# What the task requires
Please retype the listing exactly as it appears, skipping each picture.

==== Supplied information

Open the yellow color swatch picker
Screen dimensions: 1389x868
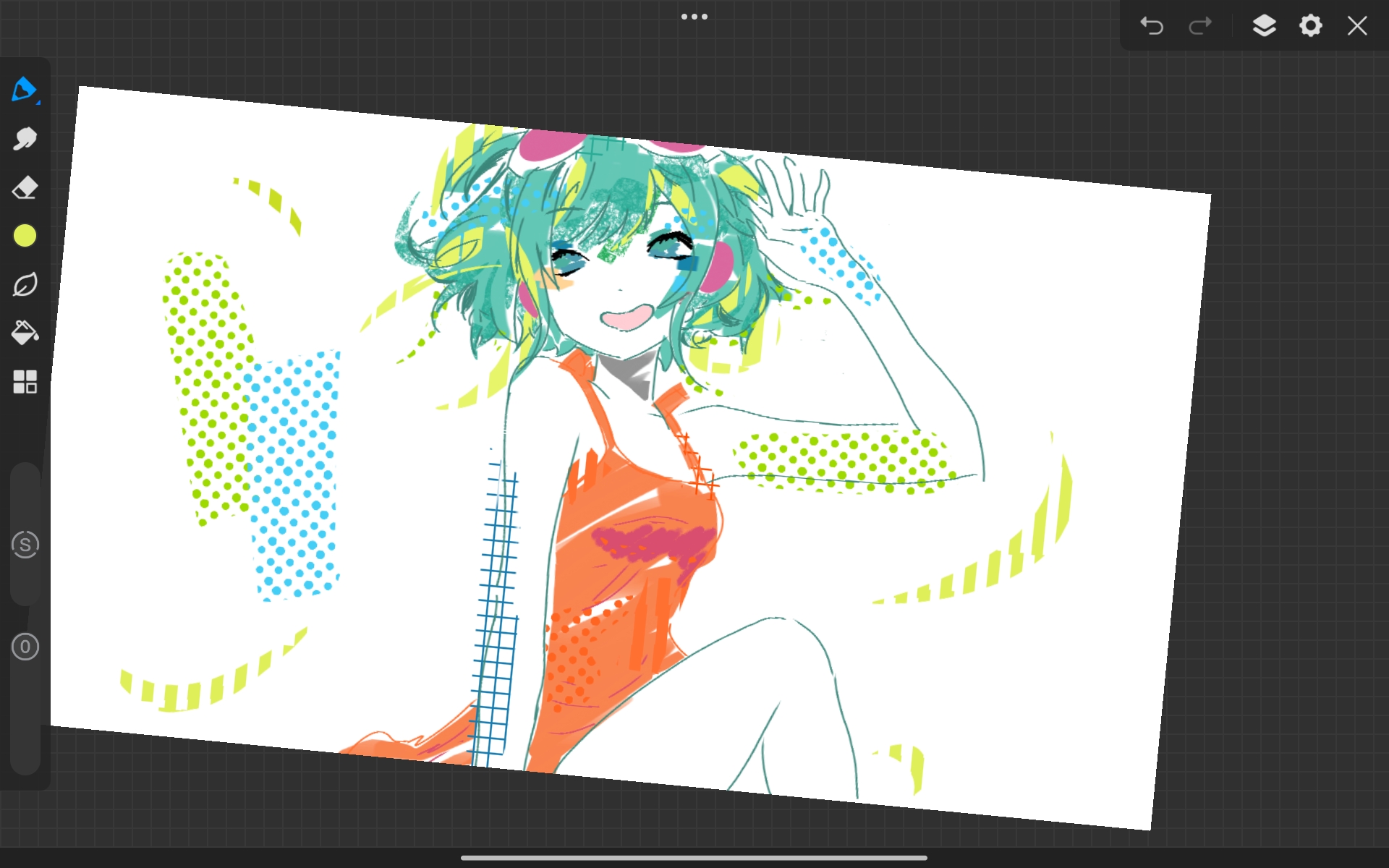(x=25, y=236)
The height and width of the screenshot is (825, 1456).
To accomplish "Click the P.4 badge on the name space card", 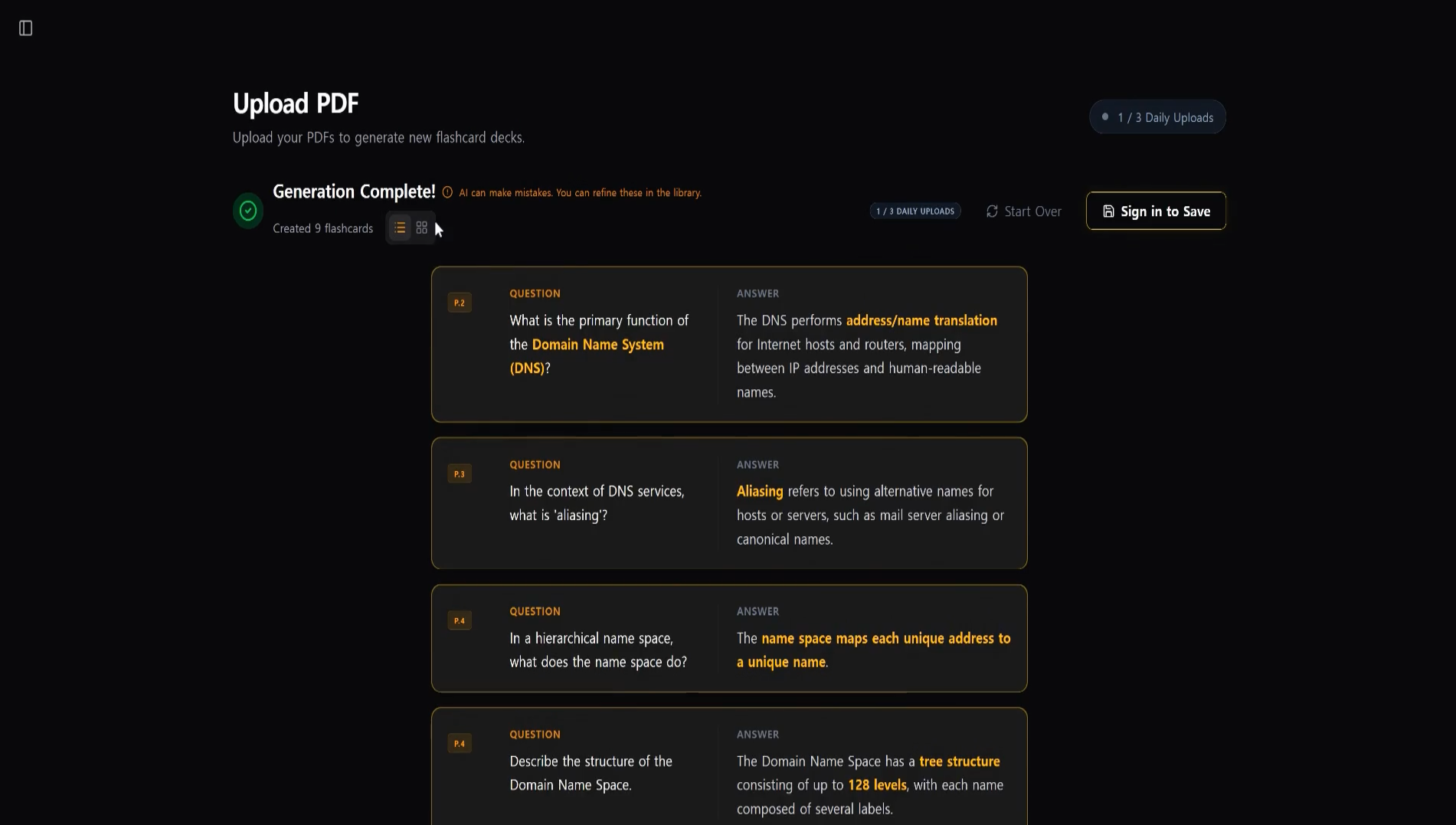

========

# The answer
Open the yellow color swatch picker
Screen dimensions: 1389x868
(x=25, y=236)
The height and width of the screenshot is (825, 1456).
To accomplish "Click the P.4 badge on the name space card", 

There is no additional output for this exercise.